GenXDM Concepts


Table of Contents

Introduction
GenXDM Design
Solutions
Applications
Extensions
Processors
State
Bridges
Building Bridges
Model

Introduction

GenXDMis an XDM application programming interface (API) for analyzing, creating, and manipulating XML in Java. GenXDM embodies the XQuery Data Model, and is consequently a tree-oriented API, but it does not introduce a new tree model. Instead, it is intended to run over existing tree models, and to permit the introduction of new, specialized models optimized for a particular purpose.

GenXDM enables applications to write code that uses and manipulates XML trees without being tied to a particular XML tree representation like DOM, DOM4J, AXIOM, or any other. It also prods developers towards an immutable view of XML trees, which makes it easier and faster to work with XML across multiple cores and multiple processors.

GenXDM Design

GenXDM makes extensive use of Java generics to enable the API to run over any arbitrary tree model for which a "bridge" has been created. Bridges are provided for W3C DOM, for Apache Axiom, and for a simple "reference model" intended to aid others to develop bridges as well.

The API divides naturally into bridges and processors, which are usually organized by applications.

A bridge, as an implementation of the GenXDM handles, connects the GenXDM API to the underlying Data Model.
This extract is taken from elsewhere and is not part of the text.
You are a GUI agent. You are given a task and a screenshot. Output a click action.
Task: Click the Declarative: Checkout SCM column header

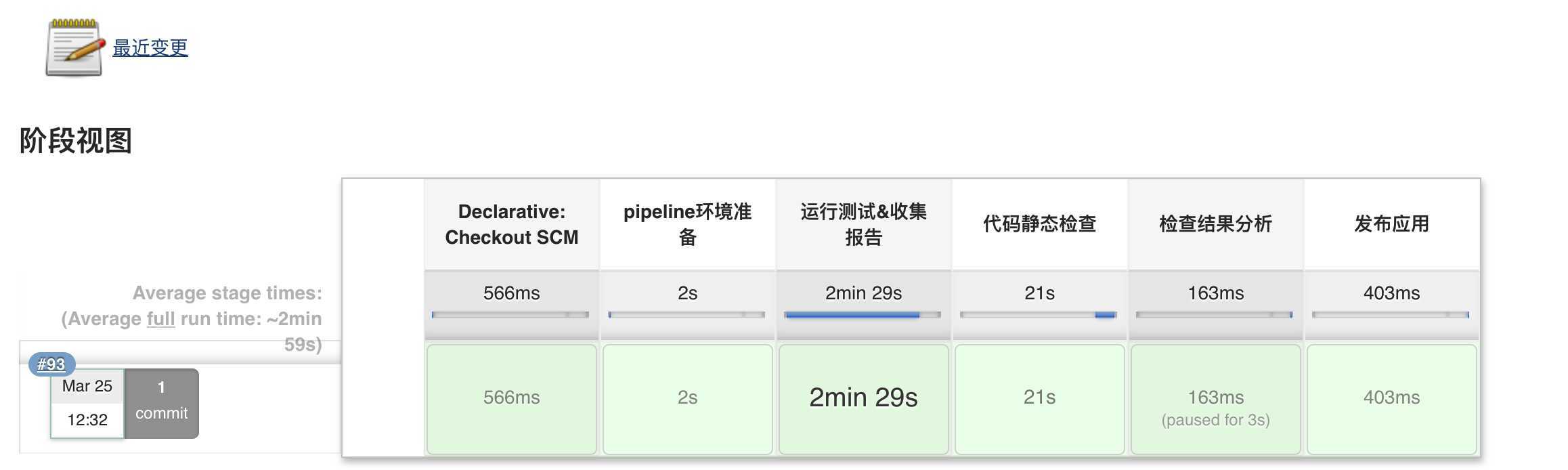[x=512, y=224]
The bridge provides the abstraction over which applications and processors operate, including the model, input/output, and a context that associates related tree-specific functions.

Operating over the data model described in the bridge, a GenXDM processor is a code library that performs a specific, well-described function over XML. For example, most processors can be described with a single word or phrase: "serializer," "parser," "converter," "validator," "transformer," "signer," and so on.

An application is a design pattern that performs a larger task, usually consisting of several smaller processes that are organized by the application. In other words, the application orchestrates the behavior of one or more processors. Additionally, an application usually manages the bridges, selecting the appropriate bridge for the incoming node type. Most often, the ProcessingContextFactories are instantiated at the application level.

A bridge exposes an instance of the Data Model (typed or untyped, mutable or immutable). A processor operates over the data model-several examples are provided with interesting functionality, core utility, or as samples for the inspiration of further development.

See Bridges and Processors for additional information.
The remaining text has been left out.